◆ Exercise
Go over these records and count the lines with the string "icon" in them; the count is all that should be returned.

Segment Start: Data for processing

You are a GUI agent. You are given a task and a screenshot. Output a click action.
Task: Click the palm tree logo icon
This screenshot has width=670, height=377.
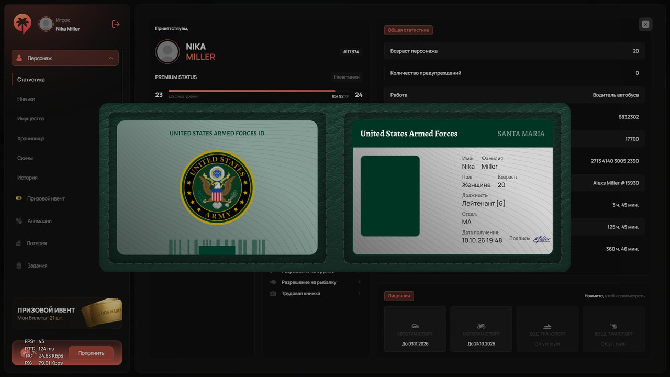point(23,24)
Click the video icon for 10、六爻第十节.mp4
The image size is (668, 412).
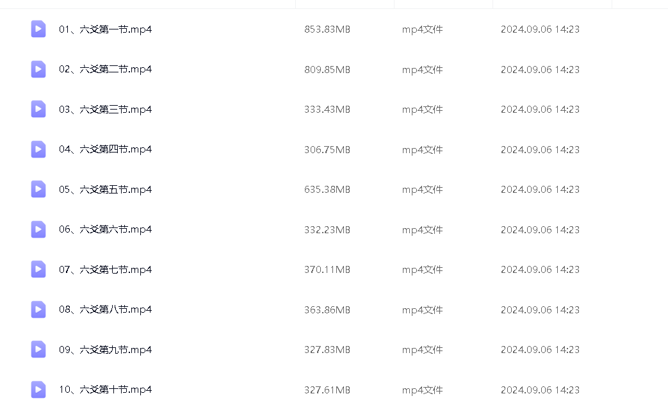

Segment End: Data for processing

◆ Written response
2